I don't know what the tolerance for run out is for the spindle splined shaft. Do you have a press for straightening it? If it were me, I would call H&W Machinery Repair https://www.machinerypartsdepot.com/ and ask them for their opinion. They have helped many owners out and take pride in doing so. Especially if you bought the rebuild kit there. It would be important to have an accurate measurement for run out before talking to them though... Or, they might even suggest a way to check it. 

Two full tubes of grease is too much. It takes closer t 1-1/2 tubes. From Ilion's book, with the shift lever in hi, the grease should come about 1/2 way up the gear teeth. No grease on top of the bull gear. The pinion gear cavity should be full. 

The noise could be coming from the clutch not meshing correctly in Hi gear. Does it make the same noise in low? If not, this is probably the issue. You can adjust the clutch mesh. See this other post: https://www.hobby-machinist.com/threads/bridgeport-j-head-noise.73218/#post-614788 This adjustment was discussed pretty well in that thread. 

You could also put the spindle between centers on a lathe to check for run out. If you rotate it between centers and the bearing races run out, you know you have an issue.

Ted


----------



## ddickey (Dec 22, 2018)

Are we talking quill or spindle. I'm assuming quill?


----------



## Technical Ted (Dec 22, 2018)

ddickey said:


> Are we talking quill or spindle.
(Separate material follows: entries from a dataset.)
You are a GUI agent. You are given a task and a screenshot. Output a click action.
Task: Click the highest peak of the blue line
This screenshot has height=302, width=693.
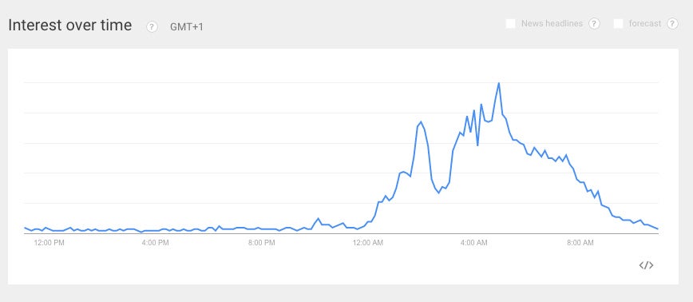coord(499,83)
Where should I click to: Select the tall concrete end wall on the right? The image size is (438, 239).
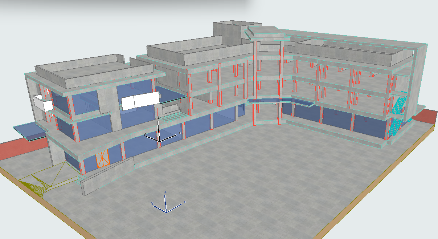click(419, 80)
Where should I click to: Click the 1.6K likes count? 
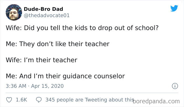click(21, 100)
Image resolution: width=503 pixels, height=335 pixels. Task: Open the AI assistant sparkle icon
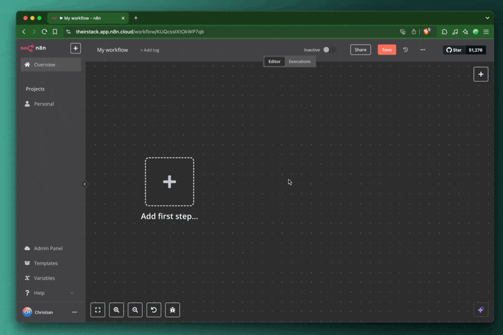[480, 310]
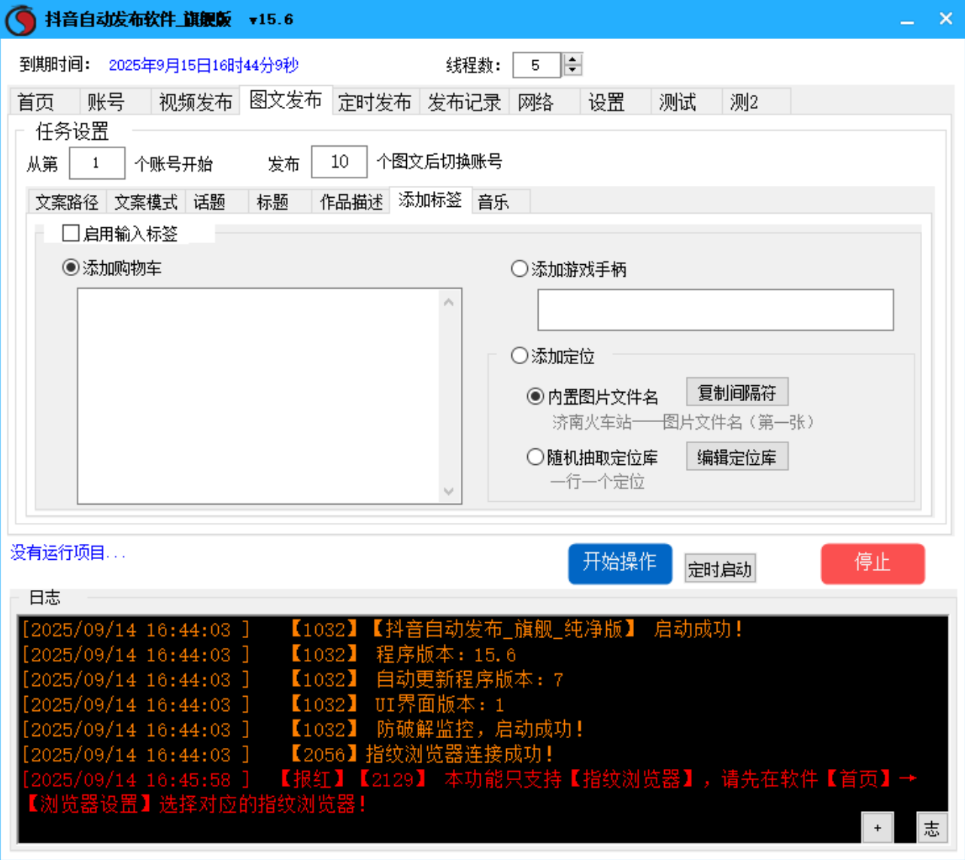965x860 pixels.
Task: Select the 随机抽取定位库 radio option
Action: pyautogui.click(x=535, y=457)
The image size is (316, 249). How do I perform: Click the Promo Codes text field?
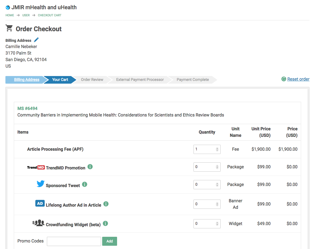(x=74, y=241)
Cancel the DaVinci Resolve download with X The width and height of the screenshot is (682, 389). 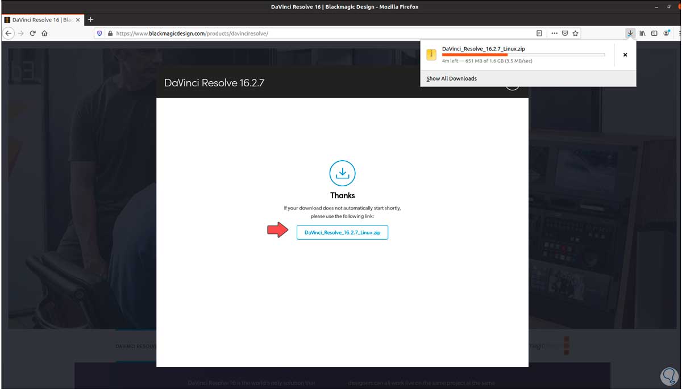(625, 55)
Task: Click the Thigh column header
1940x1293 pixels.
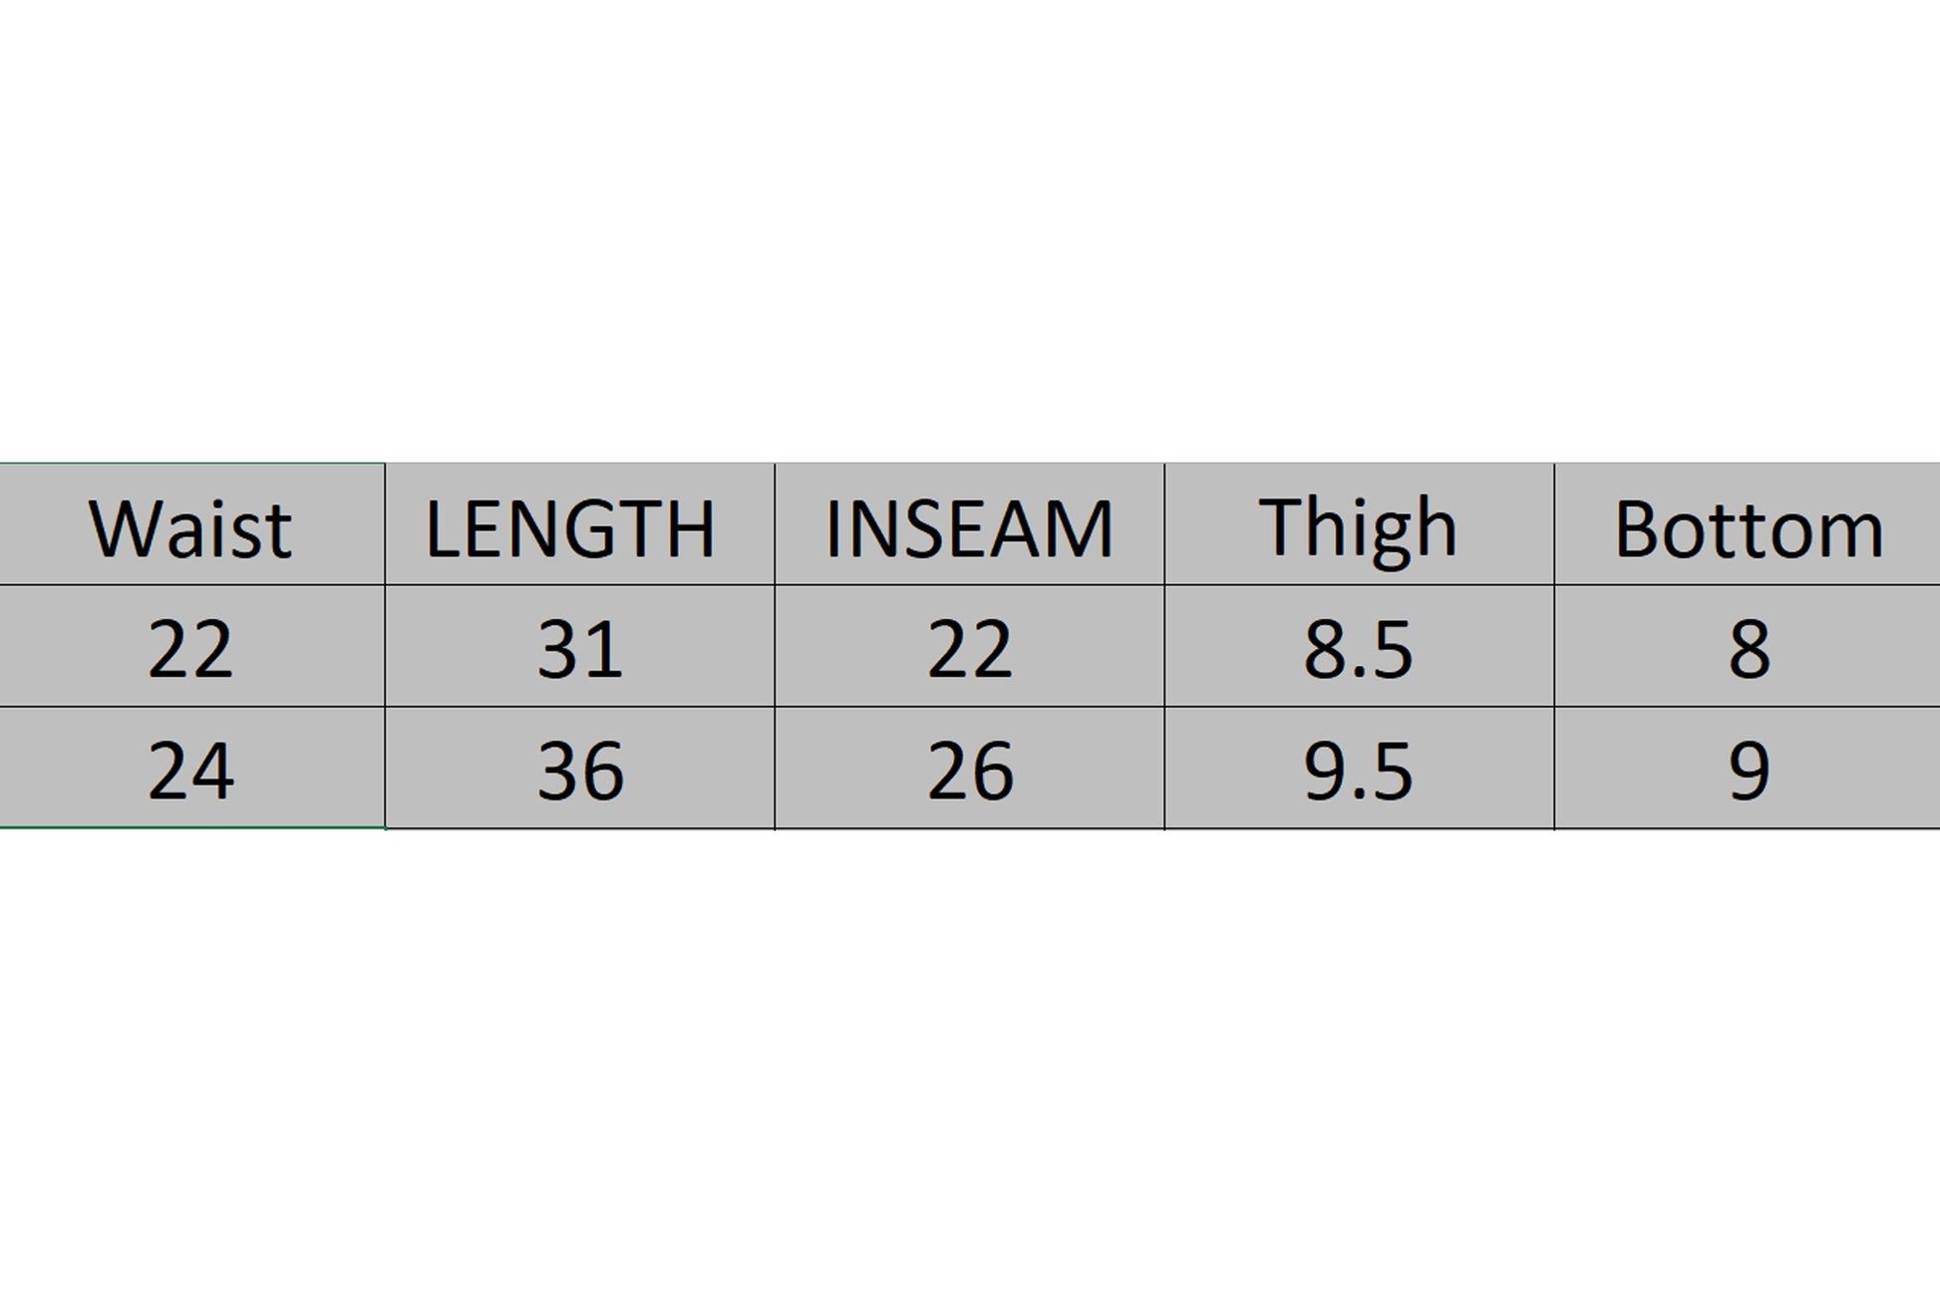Action: pyautogui.click(x=1358, y=526)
I'm assuming quill?



That is a good question. When I read his original post, I "understood" him to mean that the binding was happening only in certain areas of spindle rotation. This lead me to agree that he might have a bent spindle, not a quill problem.

Maybe I'm wrong??? Diamond please explain better what it actually is.

Thanks,
Ted


----------



## diamond (Dec 22, 2018)

Technical Ted said:


> That is a good question. When I read his original post, I "understood" him to mean that the binding was happening only in certain areas of spindle rotation. This lead me to agree that he might have a bent spindle, not a quill problem.
> 
> Maybe I'm wrong??? Diamond please explain better what it actually is.
> 
> ...



Thanks Ted.  Yeah it's the spindle.   I tore it down and confirmed today it's got some bend to it.  Just laid it on the bearings and there was .007 of runout 6" above the top bearing.   As I reassembled the machine I checked the fit with the top belt housing off & the spindle in the quill and the splines sticking up through the bull gear.   Got the same measurement.  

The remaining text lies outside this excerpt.